▶ [EXTRAIT À LIRE]
((

IA : vers une recomposition des métiers existants

Phénomène beaucoup plus structurant : la reconfiguration profonde des fonctions. Selon Thierry Taboy : « nous assistons surtout à une modification des contours des métiers : certains postes vont disparaître, mais majoritairement, ils vont se réinventer. » En d’autres termes, l’IA ne supprime pas massivement les emplois : elle transforme la manière même de travailler. Cyril de Sousa Cardoso partage ce constat et insiste sur le caractère inédit de cette recomposition : « L’IA vient disrupter le travail là où on ne l’attendait pas, c’est-à-dire sur les tâches cognitives et même à forte valeur ajoutée. »
Cette mutation s’inscrit dans le cadre théorique de référence : Routine-Biased Technical Change (RBTC). Formalisée dans les années 2000 par les économistes David Autor, Frank Levy et Richard Murnane, le modèle explique que le progrès technologique ne remplace pas les travailleurs selon leur niveau de qualification, mais selon la nature des tâches qu’ils accomplissent. Contrairement à la vision classique où la technologie détruit les emplois peu qualifiés pour en créer de plus qualifiés, le RBTC montre que les outils numériques automatisent avant tout les tâches routinières, qu’elles soient manuelles (dans l’industrie ou la logistique) ou intellectuelles (dans la comptabilité, l’administration ou la programmation). En revanche, les tâches non-routinières, mobilisant créativité, sens critique, jugement ou relationnel, résistent mieux à l’automatisation et tendent même à gagner en valeur.
Les données récentes confirment cette évolution. Selon le GenAI Skill Transformation Index, sur 2 900 compétences analysées, seules 19 apparaissent comme hautement « substituables ». Les développeurs, analystes et comptables – dont plus de 70 % des compétences sont jugées « transformables » – sont en première ligne. Le marketing suit, avec près de 69 % de ses tâches désormais effectuées en mode « hybride », où l’IA exécute et l’humain supervise. Dans l’informatique, le phénomène est particulièrement net : l’IA génère le code répétitif, laissant aux développeurs le soin de corriger, d’orienter et de créer davantage de valeur.
Compétences : la revanche des soft skills et des savoirs fondamentaux

Mais avec l’IA générative, le modèle RBTC atteint ses limites. En automatisant désormais des tâches cognitives et créatives, elle le met littéralement « sous stéroïdes », selon Laura D. Tyson et John Zysman (Dædalus, 2022). L’automatisation ne se contente plus de cibler les tâches routinières : elle rebat les cartes du travail et redéfinit la part proprement humaine des métiers.

))

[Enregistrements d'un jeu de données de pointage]
((

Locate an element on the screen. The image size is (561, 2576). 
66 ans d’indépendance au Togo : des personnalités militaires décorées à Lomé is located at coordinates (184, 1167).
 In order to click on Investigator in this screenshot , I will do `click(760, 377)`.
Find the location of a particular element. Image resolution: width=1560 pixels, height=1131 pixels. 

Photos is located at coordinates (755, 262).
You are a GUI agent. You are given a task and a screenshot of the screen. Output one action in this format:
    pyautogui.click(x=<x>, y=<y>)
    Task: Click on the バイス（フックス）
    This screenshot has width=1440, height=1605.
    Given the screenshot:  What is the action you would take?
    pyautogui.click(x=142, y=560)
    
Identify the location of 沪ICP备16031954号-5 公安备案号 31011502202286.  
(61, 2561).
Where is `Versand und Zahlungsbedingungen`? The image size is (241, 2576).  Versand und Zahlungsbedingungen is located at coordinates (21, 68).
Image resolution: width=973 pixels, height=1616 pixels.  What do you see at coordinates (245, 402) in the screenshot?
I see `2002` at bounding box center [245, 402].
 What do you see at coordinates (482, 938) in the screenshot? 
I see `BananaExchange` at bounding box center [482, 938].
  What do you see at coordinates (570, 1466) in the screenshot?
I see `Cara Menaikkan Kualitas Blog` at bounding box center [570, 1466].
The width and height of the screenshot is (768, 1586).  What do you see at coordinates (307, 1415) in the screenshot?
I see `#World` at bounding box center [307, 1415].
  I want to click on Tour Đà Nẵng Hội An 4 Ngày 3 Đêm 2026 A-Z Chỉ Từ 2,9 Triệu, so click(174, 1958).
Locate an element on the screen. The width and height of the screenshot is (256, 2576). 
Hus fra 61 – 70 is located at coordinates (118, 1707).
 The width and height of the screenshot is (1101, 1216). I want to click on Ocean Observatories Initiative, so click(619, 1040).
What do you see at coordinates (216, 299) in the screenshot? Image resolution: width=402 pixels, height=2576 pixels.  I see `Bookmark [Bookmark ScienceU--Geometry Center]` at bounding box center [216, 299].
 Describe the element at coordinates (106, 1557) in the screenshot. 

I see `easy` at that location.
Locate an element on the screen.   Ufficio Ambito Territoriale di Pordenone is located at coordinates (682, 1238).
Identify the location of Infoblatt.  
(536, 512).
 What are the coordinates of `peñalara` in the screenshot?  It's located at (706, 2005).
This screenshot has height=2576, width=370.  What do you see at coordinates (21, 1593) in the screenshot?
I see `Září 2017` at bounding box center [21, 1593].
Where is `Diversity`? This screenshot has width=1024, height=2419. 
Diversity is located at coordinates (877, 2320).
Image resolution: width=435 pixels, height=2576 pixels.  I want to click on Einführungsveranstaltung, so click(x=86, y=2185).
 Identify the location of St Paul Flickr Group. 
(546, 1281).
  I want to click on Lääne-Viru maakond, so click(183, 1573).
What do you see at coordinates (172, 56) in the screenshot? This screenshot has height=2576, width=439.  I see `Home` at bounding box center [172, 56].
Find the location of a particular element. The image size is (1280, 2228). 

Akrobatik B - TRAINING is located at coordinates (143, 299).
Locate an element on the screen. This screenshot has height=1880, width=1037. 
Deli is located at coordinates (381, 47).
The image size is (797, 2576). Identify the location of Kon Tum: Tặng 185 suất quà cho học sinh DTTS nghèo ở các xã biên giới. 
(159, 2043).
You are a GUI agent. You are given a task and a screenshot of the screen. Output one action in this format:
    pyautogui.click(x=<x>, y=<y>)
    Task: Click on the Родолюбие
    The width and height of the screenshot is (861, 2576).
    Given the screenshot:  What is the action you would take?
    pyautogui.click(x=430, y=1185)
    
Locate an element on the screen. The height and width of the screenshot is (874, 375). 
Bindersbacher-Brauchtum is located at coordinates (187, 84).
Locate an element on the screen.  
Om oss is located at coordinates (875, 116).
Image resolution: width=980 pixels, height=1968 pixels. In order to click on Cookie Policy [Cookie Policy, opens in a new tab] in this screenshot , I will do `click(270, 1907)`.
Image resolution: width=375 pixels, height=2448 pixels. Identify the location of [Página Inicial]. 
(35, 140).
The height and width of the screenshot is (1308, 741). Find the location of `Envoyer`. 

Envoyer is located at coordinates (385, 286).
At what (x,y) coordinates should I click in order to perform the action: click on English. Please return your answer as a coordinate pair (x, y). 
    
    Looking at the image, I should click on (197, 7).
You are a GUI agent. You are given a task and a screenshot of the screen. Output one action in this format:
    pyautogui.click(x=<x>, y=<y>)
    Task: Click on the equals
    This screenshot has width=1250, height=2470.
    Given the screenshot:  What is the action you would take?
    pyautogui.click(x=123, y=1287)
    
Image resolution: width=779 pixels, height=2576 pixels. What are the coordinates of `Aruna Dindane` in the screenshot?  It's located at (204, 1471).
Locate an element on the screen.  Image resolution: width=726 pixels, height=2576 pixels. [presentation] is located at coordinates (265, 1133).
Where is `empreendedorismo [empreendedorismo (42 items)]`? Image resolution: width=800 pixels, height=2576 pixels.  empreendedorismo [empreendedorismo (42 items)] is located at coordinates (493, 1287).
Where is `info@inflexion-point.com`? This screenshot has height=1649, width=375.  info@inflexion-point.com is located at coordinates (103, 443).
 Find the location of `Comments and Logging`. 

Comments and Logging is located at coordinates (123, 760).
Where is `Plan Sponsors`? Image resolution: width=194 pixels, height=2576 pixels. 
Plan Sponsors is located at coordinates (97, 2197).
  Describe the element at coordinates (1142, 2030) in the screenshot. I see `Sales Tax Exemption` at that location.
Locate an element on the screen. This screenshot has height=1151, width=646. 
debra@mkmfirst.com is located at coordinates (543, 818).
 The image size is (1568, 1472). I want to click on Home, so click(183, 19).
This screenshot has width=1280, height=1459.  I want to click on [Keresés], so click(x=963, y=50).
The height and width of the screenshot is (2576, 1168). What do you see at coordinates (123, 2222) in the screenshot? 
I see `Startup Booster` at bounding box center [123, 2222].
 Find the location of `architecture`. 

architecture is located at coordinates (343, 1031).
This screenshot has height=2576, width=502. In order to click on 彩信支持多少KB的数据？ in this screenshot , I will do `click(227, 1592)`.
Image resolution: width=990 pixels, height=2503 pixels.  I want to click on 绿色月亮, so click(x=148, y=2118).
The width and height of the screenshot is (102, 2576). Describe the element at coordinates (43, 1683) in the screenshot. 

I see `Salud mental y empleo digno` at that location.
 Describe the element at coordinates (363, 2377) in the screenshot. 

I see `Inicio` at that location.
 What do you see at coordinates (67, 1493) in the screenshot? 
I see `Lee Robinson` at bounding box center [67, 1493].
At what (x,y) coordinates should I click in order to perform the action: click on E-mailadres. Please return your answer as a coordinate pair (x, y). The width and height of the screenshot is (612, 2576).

))

▶ [À FAIRE]
A – D'après l'extrait sur l'IA et les métiers, combien de compétences, sur les 2 900 analysées par le GenAI Skill Transformation Index, apparaissent comme hautement « substituables » ?
B – Reprenez le passage de l'extrait sur l'IA et les métiers allant de « Compétences : la » jusqu'à « humaine des métiers. », en remplaçant « rebat les cartes » par « redistribue les cartes ».
C – Prolongez, s'il vous plaît, l'extrait sur l'IA et la recomposition des métiers à partir de sa dernière phrase.

▶ [RÉPONSES AUX TÂCHES]
A – 19 compétences.

B –
Compétences : la revanche des soft skills et des savoirs fondamentaux

Mais avec l’IA générative, le modèle RBTC atteint ses limites. En automatisant désormais des tâches cognitives et créatives, elle le met littéralement « sous stéroïdes », selon Laura D. Tyson et John Zysman (Dædalus, 2022). L’automatisation ne se contente plus de cibler les tâches routinières : elle redistribue les cartes du travail et redéfinit la part proprement humaine des métiers.

C –
C’est ainsi qu’intervient un véritable déplacement de la valeur, observe Cyril de Sousa Cardoso : « Une partie des tâches cognitives est captée par l’IA ; les compétences bougent. » Savoir utiliser l’intelligence artificielle devient indispensable, mais la maîtrise technique ne suffit pas. Pour bien prompter, il faut savoir bien écrire ; pour collaborer avec l’IA, il faut mobiliser culture générale, sens critique, logique et recul éthique. Les fondamentaux — culture générale, mathématiques, capacité à débattre, pensée philosophique — reprennent toute leur importance.
La valeur humaine se concentre désormais sur ce qui échappe aux machines : l’interaction, le jugement, la perception sensible du monde. Comme le résume le paradoxe de Moravec, les ordinateurs excellent dans les calculs complexes mais peinent à percevoir, ressentir ou coopérer. « La pertinence opère lorsque l’humain est capable de restituer ses perceptions sensorielles (fruit de l’évolution du corps et des neurones) à l’IA », insiste Cyril de Sousa Cardoso.
Cette transformation impose un upskilling massif, selon Thierry Taboy. Néanmoins, il ne s’agit pas seulement de former aux outils, mais d’inscrire les salariés dans un apprentissage continu, au rythme de l’évolution des métiers. « Le renforcement des compétences critiques et expertes devient essentiel pour garder la main sur la qualité et le sens du travail produit », souligne-t-il. Trois capacités sortent du lot : la vérification des productions générées par l’IA, l’exercice du discernement et la collaboration interdisciplinaire.

IA et travail : un nouveau pacte à inventer
L’hybridation réussie entre l’humain et l’IA ne dépend pas seulement des technologies mises en place, mais de l’environnement de travail et de la culture collective. Comme le rappelle Thierry Taboy, « c’est un projet de transformation de l’organisation dans son ensemble, qui doit viser une IA qui enrichit le travail et les individus, et non un productivisme “taylorisé” qui aliène ».
Trois conditions sont nécessaires pour parvenir à une « IA encapacitante » :
- La première est stratégique : si l’adoption de l’IA est imposée d’en haut, elle génère peur et rejet. Elle doit être portée par l’envie des salariés eux-mêmes, en lien avec leur expertise métier.
- La deuxième est culturelle : « pas de formations génériques ou superficielles, mais des apprentissages ciblés, ancrés dans les pratiques réelles, avec des bibliothèques de prompts co-construites par les équipes », souligne Thierry Taboy.
- Enfin, la troisième est collective : l’IA doit renforcer la coopération plutôt que l’isolement, en s’appuyant sur des réseaux simples et agiles où chacun partage ses découvertes et bonnes pratiques.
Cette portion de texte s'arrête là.